Friday, March 7, 2008

Numbers from last year

Special thanks to a source who sent me last year's election totals by polling booth. I've crunched the numbers and sorted them according to the proportion of "Yes" cast relative to the "No" votes cast. Keep in mind that the Sran slate received, on average, about 74% "Yes" votes and 26% "No" votes (I'm factoring out the impact of spoiled ballots.)

So, from highest to lowest:

POLL YES NO
Drake (Mgmt) 80.6% 19.4%
U. College 80.0% 20.0%
Bannatyne 79.1% 20.9%
Armes (Science) 78.2% 21.8%
Flet. Arg. (Arts) 76.6% 23.4%
UC (2 booths) 71.1% 28.9%
F. Kennedy 66.2% 33.8%
Inner City 63.8% 36.2%
Agriculture 58.5% 41.5%

Well this is interesting. The most supportive voters showed up at the polling booth nearest to students in the Faculty of Management. This would defy conventional logic - don't management students lean to the right? But the Sran slate's Vice-President (Internal) candidate was a student in Management. And this year, the only candidate running for any slate from Management is part of... Students United! Leanne Rajotte is pursuing a Bachelor of Commerce with a major in Supply Chain Management and Logistics (whatever that is.) It's also true that Management students rejected a proposed tuition increase in 2003, so maybe they're not so uniformly right-leaning.

So will we see a left-leaning slate pull out the win in (arguably, but arguably not at all) one of the university's most right-leaning schools? Personally, I don't think so. Last year's candidate from Management was a well-known member of the Commerce Students' Association Council, while Rajotte is not on Council at all. Also, voting in a "Yes"/"No" election is a different situation than an election with multiple slates.

Also of note is the importance of the aggie vote. Since the Faculty of Agriculture has a larger-relative-to-other-faculties proportion of students from rural Manitoba, and since individuals from rural areas trend to the right, one might expect the aggies to be critical of left-leaning slates. And last year, they certainly were - no faculty voted "No" in higher proportions.

The Inner City campus also voted "No" in high proportions. What you don't see here is that this campus also spoiled a proportionally high number of ballots. I'm not sure what to make of that.

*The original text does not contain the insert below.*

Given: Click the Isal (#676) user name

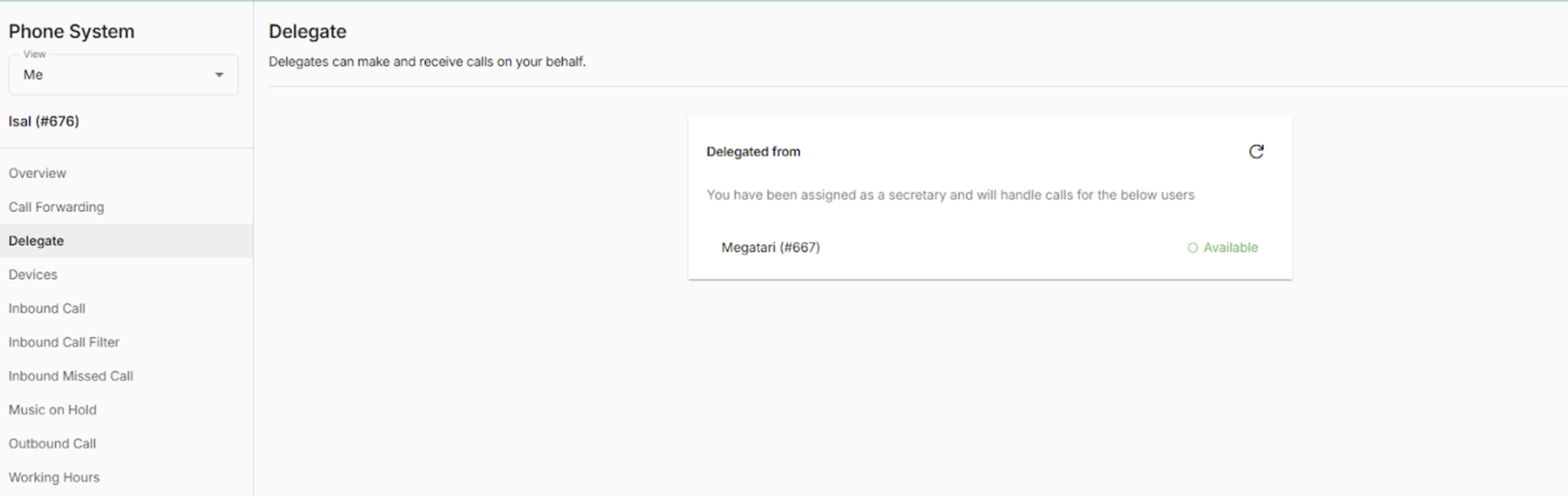Looking at the screenshot, I should click(44, 121).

Voting just ended by my clock. The waiting begins.

3 comments:

red_ranger said...

Too bad there was no voting booth in Engineering, I would have loved to see those numbers. The UMSU election was a week or two after the Engineering tuition referendum, and a lot of students vere still very angry at UMSU.

the silent platform said...

come on... the suspense is killing me!!!

brian said...

I am not sure we need our own voting booth. We only have about 1000 students and are closer to U. Centre than a lot of other places are to their nearest voting booth, so it would probably be a waste of money to pay the poll clerks. There are probably places that would need one more than us. But I have to admit that it might be an interesting statistic, particularly as Clean Slate were the only ones I saw campaigning in engineering (although Ben seemed to have trouble getting his head around the concept of me both being an engineering student and voting Students United).